Global gene expression profiling of rat C6 gliomas shows overrepresentation of the immune activation signature genes. (A) Pie chart diagram shows numbers of significantly changed genes. Global gene expression in brains of naïve rats (n = 4) and glioma bearing brains (n = 3) was determined using Affymetrix microarrays hybridization. (B) For the heatmap generation, a log2 expression profile of each gene (each row) was centred on the average value in the control group, so the color indicates the log2(ratio) change in expression relative to the control and fold. (C) Gene ontology (GO) enrichment analysis was performed on all >2 fold upregulated genes that clustered into the glioma-regulated modules to identify overrepresented GO terms. GO terms were grouped according to a number of genes in given category.

Figure 3

Gene expression profiling of C6 gliomas infiltrating microglia shows markers of the pro-invasive, immunosuppressive activation. (A) Pie chart diagram shows numbers of significantly changed genes.

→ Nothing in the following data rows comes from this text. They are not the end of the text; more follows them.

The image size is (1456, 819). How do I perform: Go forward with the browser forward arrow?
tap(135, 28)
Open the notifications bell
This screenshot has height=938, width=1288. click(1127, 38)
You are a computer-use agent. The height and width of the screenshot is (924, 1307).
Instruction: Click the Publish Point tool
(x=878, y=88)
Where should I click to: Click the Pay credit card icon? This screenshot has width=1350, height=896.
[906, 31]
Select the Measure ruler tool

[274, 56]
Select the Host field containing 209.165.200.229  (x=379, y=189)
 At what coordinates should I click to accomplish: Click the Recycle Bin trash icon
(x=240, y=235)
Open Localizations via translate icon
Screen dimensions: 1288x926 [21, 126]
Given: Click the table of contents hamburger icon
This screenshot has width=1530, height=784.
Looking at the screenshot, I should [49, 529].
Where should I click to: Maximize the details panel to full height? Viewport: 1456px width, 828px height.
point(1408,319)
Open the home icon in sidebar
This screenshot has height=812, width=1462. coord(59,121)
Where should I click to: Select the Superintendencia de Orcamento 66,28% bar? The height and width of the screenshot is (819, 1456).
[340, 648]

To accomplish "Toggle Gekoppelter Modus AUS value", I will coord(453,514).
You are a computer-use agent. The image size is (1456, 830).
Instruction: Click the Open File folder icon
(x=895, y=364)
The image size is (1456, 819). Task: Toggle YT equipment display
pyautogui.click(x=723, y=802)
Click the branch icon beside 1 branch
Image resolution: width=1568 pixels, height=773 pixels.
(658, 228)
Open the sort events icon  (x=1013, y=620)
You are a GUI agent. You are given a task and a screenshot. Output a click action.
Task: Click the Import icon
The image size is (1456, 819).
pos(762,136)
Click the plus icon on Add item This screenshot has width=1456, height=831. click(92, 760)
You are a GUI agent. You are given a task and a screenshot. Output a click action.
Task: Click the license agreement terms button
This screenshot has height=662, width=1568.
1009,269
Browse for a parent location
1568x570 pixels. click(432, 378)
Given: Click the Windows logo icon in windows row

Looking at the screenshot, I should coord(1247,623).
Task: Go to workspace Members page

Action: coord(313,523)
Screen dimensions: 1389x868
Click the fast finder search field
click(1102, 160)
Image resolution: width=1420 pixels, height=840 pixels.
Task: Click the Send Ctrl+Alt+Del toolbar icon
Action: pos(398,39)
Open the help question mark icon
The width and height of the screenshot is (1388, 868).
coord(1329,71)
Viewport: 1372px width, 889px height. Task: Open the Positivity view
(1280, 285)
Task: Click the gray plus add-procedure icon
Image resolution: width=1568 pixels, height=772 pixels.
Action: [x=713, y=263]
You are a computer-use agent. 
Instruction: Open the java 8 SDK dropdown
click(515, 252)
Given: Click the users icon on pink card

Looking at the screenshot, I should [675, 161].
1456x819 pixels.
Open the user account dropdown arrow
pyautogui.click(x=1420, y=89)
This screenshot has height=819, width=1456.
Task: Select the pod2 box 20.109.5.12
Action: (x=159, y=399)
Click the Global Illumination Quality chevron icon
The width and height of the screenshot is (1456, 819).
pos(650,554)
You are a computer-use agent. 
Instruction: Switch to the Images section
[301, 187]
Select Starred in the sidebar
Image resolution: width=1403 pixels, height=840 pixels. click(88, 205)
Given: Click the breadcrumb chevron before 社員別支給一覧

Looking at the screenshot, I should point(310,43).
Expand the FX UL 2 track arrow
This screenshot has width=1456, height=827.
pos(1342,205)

Global gene expression in microglia (CD11b⁺CD45^low) immunosorted from brains of naïve rats (n = 4) and glioma-bearing brains (n = 4) was determined using Affimetrix microarrays hybridization. (B) For the heatmap generation, a log2 expression profile of each gene (each row) was centred on the average value in the control group, so the color indicates the log2(ratio) change in expression relative to the control. Gene ontology (GO) enrichment analysis was performed on all >2 fold upregulated genes that clustered into the glioma-regulated modules to identify overrepresented GO terms. GO terms were grouped according to a number of genes in given category.

Figure 4

Characterization of expression pattern of known M1/M2 markers in microglia infiltrating C6 gliomas shows upregulation of cell cycle, invasion, immunomodulation and immunosuppression related genes. Global gene expression in microglia (CD11b⁺CD45^low) immunosorted from brains of naïve rats (n = 4) and glioma-bearing brains (n = 4) was determined using Affymetrix microarrays hybridization. Heatmaps show a log2 expression profile of each gene (each row) which was centred on the average value in the control group, so the color indicates the log2(ratio) change in expression relative to the control; a first column indicates gene name, a second column shows fold change and a third column represents p-value. M1/M2 markers were selected based on guidelines described by Murray et al. 2015; GAMs are genes upregulated in CD11b⁺ infiltrating murine GL261 gliomas (Szulzewsky et al. 2015).

Figure 5

Accumulation of MDSCs and T cell subpopulations in rat C6 gliomas. (A) Representative graphs show the analysis of percentages of T regulatory (FOXP3⁺), T helper (CD4⁺), T cytotoxic (CD8⁺) lymphocytes and MDSCs (GR1⁺ within CD11b⁺ cell population) in tumor-bearing hemispheres at the 21st day after C6 glioma cell implantation. Histograms from different subsets isolated from gliomas (dark lines), sham groups (light lines) and IgG control (dotted lines). (B) Quantification of percentage of specific cells among all counted cells isolated from sham-operated and tumor-bearing hemispheres at the 21st day after C6 glioma cell implantation (N ≥ 6 per group). (C) Quantification of percentage of specific cells among all counted cells isolated from peripheral blood of sham-operated and tumor-bearing animals (N ≥ 6 per group).

Figure 6

Comparison of gene expression in C6 gliomas and GBM subtypes. Bars represent average correlation coefficients and whiskers show standard deviation (n = 3). The P-values were computed using two-sided Mann-Whitney test.